I see you’re copying @zawy’s charts, but not fully understanding them. (Also, you should credit your sources - he deserves credit for his hard work.)
In the research terminology, a “hash attack” was originally an influx of hashpower done with malicious intent. The modern phenomenon is similar, but in the GPU-mining space, isn’t actually malicious (done to damage the coin or steal value); it’s just done in an effort to be competitive. It’s an effect of people using automated systems to mine whichever coin is more profitable at the time. This way, when the difficulty for a particular coin is low, their systems automatically jump in and mine more coin.

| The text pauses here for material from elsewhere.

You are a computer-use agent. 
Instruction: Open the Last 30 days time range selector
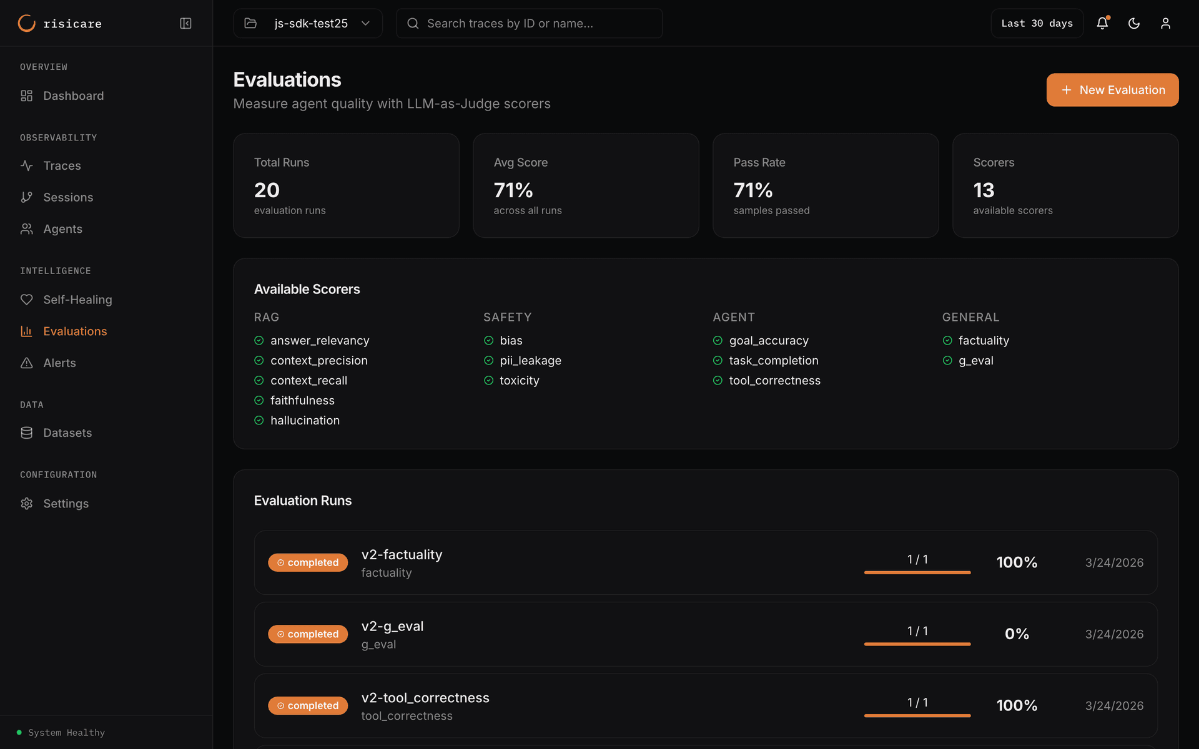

When many people do this at once because of automation, it resembles a “hash attack.” In the research and the code, the defenses are the same - it doesn’t matter why more power comes in suddenly, you just have to find the best way to deal with it.
When this data says 50% “stolen” it does NOT mean 50% of all blocks. It means that during that brief period of high hashpower (the magenta/purple sections), there were more blocks produced than we wanted. (We wanted the amount that make for one block every ten minutes.) This impact is much, much smaller than 50% of all blocks.
Speculation based on false assumptions.
End of March 31, block height: 521227
End of Apr 7, block height: 522348
That’s ( 522348 - 521227 ) = 1121 blocks mined over seven days.
That’s ( 1121 / 7 ) = 160 blocks per day.
That’s (160 * 12.5) = 2000 BTG per day - nowhere near 2700!
The excess was 200 BTG, not 900 BTG… and of those 200 BTG, most of them did not go to the hash attackers. During that excess mining period, everyone who was mining got excess coins.
So, not anywhere near as bad as you say - but still, not perfect. People like h4x and Zawy and others will continue to work to make it better. Remember, our testnet v4 already includes an improved Difficulty Adjustment Algorithm, because work has already been done to make it better, and work will continue.
That said, this problem will never go away entirely; so long as there are at least two coins mineable on a GPU, there will be some miners jumpting back and forth based on profitability. It’s not only natural - it’s also a necessary dynamic to attract more miners when necessary by becoming economically attractive to miners. When things flow smoothly, it’s the balancing effect. When they move too fast, it turns into an “attack.” It cna never go away, it’s a matter of minimizing the negative impact.
This assumption is incorrect. These mined coins are no more or less likely to be sold on the market than any other mined coins. Some miners mine to HODL, others mine to sell. The same is true of miners who use these auto-changing pools to try to get the most coins from their mining.
Sell walls do not crash prices, but I don’t think this is the right thread to go into market dynamics.